By Mike Killalea, editor & publisher
We pride ourselves on innovation, but are actually laggards at technology adoption.
“The oil and gas industry tends to have a technology adoption cycle of roughly 30 years from concept to 50% market penetration,” remarked Dustin Torkay, Seadrill, IADC Advanced Rig Technology (ART) Committee vice chairman-Future Technology, adding that this is an eight-year process in the medical industry. Mr Torkay is the driving force behind our 12 June ART Workshop on technology adoption. The afternoon workshop will convene in Barcelona the day before IADC World Drilling 2012.
Tom Bates, Lime Rock Partners, an ART workshop panelist, agrees that the pace of technology adoption is “painfully slow.” Mr Bates should know. His long career prior to joining investment firm Lime Rock as a managing director began with Shell and includes leadership positions at Baker Hughes, Weatherford Enterra and Schlumberger.
“There is almost an order of magnitude difference from other industries,” he said. “It’s a bit of a conundrum, (because) overall, our industry is not risk averse.”
One case in point is stagnation in directional MWD, which, according to sponsors of a new Drilling Engineering Association joint industry project (JIP), has not appreciably advanced in a generation.
Now, before MWD partisans rouse to churn out indignant emails championing their companies’ achievements, let me stress that MWD overall has seen many advances. But, according to the DEA JIP sponsors, the process for directional MWD has barely budged in 30 years.
“The perception is that it’s good enough, because we are able to get to the production target,” said Robert Estes, Baker Hughes, which, along with ConocoPhillips and Bench Tree Group, are current sponsors.
The need for more precise directional MWD is pressing, Mr Estes says. A next-generation MWD tool drilling a relief well could reduce time to intersection and enhance accuracy. For infill drilling amid a spider’s web of directional wells, avoiding collision through pinpoint placement might prevent a blowout. For steam-assisted gravity-drainage wells, more precision can maximize production by optimizing well placement.

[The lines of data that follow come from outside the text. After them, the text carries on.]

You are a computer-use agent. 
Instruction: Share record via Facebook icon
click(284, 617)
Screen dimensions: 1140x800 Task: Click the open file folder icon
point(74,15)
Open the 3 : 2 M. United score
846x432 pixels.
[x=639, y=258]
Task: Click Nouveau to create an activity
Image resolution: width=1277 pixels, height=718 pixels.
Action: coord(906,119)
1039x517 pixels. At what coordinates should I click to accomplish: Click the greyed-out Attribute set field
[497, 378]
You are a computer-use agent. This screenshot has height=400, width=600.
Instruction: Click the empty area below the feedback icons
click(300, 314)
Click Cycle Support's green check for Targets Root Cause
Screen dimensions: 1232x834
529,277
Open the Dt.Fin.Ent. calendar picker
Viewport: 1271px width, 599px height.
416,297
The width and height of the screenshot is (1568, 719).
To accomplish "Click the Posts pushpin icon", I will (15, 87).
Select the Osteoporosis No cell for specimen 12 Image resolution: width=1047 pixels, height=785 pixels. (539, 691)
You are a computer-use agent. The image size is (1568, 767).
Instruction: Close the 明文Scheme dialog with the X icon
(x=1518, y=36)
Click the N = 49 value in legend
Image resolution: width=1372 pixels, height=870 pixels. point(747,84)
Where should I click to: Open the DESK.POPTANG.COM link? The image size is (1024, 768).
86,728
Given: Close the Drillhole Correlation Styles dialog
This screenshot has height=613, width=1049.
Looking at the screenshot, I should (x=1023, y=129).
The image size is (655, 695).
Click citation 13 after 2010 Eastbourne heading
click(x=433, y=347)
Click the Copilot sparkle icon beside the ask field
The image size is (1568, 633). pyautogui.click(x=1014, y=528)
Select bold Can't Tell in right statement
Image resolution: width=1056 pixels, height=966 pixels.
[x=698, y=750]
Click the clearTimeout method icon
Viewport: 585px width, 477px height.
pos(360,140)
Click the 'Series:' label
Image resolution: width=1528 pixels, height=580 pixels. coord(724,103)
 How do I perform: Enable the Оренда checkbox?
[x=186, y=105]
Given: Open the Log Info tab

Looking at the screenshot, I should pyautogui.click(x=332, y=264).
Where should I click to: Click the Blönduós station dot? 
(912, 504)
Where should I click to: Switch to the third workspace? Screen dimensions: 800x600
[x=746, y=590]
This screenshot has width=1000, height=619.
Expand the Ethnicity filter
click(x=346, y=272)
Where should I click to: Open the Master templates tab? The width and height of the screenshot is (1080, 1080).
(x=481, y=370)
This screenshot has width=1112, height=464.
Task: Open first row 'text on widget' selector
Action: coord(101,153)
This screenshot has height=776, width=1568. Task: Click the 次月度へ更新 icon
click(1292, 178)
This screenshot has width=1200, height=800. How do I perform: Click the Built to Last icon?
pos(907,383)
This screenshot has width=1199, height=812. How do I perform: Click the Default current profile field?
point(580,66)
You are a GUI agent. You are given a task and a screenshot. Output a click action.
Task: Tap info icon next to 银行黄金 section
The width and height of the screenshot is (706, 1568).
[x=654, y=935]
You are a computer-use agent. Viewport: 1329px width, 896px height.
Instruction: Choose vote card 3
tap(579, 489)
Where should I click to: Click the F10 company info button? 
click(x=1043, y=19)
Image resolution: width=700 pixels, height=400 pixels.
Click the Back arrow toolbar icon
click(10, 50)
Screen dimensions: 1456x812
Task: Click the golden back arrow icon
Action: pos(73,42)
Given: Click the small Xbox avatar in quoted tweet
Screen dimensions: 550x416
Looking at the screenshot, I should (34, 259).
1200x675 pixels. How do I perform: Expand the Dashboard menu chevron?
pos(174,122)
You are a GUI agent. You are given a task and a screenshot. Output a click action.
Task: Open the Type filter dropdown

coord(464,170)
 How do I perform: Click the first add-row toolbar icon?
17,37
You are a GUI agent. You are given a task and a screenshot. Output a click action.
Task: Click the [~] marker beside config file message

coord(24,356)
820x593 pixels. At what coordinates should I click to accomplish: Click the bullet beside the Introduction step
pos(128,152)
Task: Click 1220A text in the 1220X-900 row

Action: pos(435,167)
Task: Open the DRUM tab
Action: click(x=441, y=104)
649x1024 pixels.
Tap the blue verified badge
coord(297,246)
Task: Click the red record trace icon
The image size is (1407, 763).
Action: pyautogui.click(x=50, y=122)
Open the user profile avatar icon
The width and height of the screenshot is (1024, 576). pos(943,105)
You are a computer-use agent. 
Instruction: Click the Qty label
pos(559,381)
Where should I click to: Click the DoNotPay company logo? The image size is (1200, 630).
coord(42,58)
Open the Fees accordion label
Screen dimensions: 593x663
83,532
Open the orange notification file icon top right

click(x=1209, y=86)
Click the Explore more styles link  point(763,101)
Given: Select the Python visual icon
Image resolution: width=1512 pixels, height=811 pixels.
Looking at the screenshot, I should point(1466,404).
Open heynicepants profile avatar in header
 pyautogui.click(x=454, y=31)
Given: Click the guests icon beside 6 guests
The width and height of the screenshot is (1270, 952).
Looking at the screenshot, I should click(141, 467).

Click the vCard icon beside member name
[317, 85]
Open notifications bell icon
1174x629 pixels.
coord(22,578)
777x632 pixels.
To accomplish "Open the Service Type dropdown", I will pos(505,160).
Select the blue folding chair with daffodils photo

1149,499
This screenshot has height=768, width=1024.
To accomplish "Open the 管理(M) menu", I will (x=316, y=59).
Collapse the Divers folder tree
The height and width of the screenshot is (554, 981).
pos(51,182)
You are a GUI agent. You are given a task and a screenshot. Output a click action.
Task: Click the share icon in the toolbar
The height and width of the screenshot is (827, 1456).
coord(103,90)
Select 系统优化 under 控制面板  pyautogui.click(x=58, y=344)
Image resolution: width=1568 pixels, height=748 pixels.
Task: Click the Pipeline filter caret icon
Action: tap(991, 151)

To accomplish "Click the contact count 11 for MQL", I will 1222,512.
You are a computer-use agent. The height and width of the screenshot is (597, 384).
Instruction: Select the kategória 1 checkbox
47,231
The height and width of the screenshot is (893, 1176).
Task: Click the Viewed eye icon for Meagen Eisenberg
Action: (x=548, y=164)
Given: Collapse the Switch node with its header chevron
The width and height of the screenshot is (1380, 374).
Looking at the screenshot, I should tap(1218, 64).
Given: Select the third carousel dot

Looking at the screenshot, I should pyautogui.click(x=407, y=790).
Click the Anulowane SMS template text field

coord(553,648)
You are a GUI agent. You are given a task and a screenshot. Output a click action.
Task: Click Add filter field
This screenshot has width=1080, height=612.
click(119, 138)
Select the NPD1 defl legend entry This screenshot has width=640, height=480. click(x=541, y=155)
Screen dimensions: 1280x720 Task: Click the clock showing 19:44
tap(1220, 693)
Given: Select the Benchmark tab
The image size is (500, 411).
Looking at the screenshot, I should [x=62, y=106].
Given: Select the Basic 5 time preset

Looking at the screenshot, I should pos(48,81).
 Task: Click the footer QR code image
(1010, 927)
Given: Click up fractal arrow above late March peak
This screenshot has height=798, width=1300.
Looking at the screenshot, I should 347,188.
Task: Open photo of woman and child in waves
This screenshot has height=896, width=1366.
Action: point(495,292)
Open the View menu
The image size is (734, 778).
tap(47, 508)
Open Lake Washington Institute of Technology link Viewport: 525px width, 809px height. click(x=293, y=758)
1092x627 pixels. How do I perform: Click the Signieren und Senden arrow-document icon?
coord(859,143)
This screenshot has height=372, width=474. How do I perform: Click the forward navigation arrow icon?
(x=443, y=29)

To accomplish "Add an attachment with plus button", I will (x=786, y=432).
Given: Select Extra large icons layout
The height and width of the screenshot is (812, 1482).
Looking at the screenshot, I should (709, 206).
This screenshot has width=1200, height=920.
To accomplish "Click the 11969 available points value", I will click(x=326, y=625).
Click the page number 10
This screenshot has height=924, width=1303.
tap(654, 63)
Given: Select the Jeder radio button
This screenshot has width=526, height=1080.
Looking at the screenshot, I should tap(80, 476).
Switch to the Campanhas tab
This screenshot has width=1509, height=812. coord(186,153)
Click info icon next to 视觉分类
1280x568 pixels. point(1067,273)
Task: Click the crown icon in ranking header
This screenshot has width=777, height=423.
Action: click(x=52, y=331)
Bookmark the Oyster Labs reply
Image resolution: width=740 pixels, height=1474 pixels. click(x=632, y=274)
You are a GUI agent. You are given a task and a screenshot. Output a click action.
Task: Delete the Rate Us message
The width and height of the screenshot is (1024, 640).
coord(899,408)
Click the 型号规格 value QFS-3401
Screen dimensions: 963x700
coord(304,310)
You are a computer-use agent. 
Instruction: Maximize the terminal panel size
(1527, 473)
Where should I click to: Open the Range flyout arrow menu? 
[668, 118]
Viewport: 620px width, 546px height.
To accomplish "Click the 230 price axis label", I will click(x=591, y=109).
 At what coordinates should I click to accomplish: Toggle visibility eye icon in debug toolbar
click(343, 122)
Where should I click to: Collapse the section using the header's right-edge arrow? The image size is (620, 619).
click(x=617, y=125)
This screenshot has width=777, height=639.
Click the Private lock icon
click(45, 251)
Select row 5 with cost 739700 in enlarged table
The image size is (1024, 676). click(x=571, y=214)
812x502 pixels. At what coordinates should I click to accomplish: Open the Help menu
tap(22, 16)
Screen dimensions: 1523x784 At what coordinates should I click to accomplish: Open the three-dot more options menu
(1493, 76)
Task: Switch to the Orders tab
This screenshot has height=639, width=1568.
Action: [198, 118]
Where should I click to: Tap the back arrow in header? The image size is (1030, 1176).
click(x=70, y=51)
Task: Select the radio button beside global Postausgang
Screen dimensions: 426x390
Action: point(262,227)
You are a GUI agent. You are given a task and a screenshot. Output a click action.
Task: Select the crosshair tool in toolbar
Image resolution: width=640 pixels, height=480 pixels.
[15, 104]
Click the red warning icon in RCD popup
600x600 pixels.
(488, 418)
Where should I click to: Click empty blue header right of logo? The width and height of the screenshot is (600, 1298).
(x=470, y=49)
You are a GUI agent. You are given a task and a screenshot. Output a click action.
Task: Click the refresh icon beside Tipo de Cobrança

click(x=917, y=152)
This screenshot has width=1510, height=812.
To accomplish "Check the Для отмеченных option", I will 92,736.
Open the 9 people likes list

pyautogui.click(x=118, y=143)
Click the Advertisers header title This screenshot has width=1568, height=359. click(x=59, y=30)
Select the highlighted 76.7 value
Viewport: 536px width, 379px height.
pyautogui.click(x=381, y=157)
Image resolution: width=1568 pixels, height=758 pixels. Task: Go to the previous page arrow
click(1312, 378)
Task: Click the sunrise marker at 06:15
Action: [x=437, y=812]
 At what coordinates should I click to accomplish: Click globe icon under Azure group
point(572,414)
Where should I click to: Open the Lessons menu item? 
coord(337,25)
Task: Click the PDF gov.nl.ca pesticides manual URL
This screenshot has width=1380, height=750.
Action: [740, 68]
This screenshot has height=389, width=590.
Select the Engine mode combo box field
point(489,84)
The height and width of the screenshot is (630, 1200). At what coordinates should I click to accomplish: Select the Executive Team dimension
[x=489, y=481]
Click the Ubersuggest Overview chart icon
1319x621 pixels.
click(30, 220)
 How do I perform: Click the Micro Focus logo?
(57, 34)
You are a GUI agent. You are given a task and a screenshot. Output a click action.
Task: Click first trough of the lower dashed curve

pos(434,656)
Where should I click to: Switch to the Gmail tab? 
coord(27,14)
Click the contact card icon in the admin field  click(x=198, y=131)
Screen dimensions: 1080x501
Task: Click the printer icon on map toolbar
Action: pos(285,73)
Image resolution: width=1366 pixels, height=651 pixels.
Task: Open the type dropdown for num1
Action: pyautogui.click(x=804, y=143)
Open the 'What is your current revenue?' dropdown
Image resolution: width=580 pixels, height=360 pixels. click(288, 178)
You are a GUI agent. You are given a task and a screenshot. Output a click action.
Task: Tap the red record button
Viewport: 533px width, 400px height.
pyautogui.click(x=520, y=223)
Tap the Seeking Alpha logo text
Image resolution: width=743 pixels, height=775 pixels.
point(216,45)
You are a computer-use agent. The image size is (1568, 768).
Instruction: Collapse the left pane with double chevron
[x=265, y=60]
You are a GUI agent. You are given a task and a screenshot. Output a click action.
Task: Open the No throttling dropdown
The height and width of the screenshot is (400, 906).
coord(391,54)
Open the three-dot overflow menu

The organizers are seeking another seven or so JIP participants, at about $30,000 each. (Click here for more on the JIP.)
The question remains. Why does innovation drag? ART workshop participant Jan Brakel, manager for wells R&D with Shell, suspects that with activity booming, the status quo suits most. “Is there a need to innovate?” he asks, though he himself is a strong proponent of change.
He points out that, rig newbuilding notwithstanding, a plethora of ancient equipment still keeps turning to the right.
“In general, as a drilling industry we have a significant catch-up opportunity in terms of technology,” Mr Brakel said.
Business Units Limit Vision
Mr Bates suggests that innovation began to flag when major oil companies switched to the business unit model.
“Business units are great for giving objectives and giving senior manager accountability for results,” he said.
On the other hand, a business-unit leader’s focus on that narrow bottom line is hardly an incentive to try something new, expensive and with potentially large downside risk.
Independents harbor a more entrepreneurial spirit, Mr Bates noted.
“It wasn’t a supermajor that developed the Barnett, with 25 frac jobs and 15,000-ft laterals,” he pointed out.
A corollary of narrowed vision is a dearth of test sites, he added.
“One of the frustrating things for me,” Mr Bates said, “is the inability to get products in the field and tested. That is a real barrier to progress.”
Mr Bates urges industry to develop a cooperative means to test promising technologies without jeopardizing wells, thereby helping to move technology forward.
“At the end of the day, technology works.”